»»

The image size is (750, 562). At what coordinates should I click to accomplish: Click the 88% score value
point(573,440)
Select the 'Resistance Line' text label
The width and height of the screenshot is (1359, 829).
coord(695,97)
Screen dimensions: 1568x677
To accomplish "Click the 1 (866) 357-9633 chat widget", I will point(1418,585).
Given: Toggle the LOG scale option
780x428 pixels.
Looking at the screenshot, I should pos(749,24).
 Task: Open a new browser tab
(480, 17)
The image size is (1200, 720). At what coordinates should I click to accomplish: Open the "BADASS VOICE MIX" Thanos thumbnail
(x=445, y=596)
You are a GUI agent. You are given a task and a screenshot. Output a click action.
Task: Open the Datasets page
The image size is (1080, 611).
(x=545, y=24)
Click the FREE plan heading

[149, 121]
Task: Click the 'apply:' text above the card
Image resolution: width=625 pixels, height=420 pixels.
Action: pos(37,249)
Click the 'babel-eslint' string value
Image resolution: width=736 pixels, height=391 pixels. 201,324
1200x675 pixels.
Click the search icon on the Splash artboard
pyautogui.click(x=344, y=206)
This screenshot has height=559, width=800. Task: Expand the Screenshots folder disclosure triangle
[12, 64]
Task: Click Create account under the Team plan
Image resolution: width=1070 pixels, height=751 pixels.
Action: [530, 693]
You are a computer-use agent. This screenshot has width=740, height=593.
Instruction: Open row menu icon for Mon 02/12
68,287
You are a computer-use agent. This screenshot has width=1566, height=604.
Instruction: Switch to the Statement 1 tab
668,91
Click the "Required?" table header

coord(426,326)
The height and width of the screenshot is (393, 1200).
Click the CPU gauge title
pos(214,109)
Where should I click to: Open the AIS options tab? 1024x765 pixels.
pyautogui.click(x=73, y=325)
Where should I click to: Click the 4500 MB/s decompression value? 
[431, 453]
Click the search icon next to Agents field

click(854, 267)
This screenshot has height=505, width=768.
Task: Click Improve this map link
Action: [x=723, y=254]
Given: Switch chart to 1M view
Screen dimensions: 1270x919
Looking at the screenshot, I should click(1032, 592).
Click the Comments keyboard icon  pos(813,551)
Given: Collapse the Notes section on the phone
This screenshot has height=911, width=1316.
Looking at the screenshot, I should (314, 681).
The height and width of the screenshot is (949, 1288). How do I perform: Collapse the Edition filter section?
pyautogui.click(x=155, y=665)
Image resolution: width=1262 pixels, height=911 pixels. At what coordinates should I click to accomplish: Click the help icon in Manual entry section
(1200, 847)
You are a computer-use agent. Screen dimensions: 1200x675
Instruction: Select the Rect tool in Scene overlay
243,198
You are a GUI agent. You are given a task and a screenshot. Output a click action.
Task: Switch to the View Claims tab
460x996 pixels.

««

> _Aim of the task_: Please output exactly the lines between the one holding "Given: Switch chart to 1M view" and the one holding "You are a computer-use agent. Screen" in the records above, inclusive, and nothing more.

> _Your solution_:
Given: Switch chart to 1M view
Screen dimensions: 1270x919
Looking at the screenshot, I should click(1032, 592).
Click the Comments keyboard icon  pos(813,551)
Given: Collapse the Notes section on the phone
This screenshot has height=911, width=1316.
Looking at the screenshot, I should (314, 681).
The height and width of the screenshot is (949, 1288). How do I perform: Collapse the Edition filter section?
pyautogui.click(x=155, y=665)
Image resolution: width=1262 pixels, height=911 pixels. At what coordinates should I click to accomplish: Click the help icon in Manual entry section
(1200, 847)
You are a computer-use agent. Screen dimensions: 1200x675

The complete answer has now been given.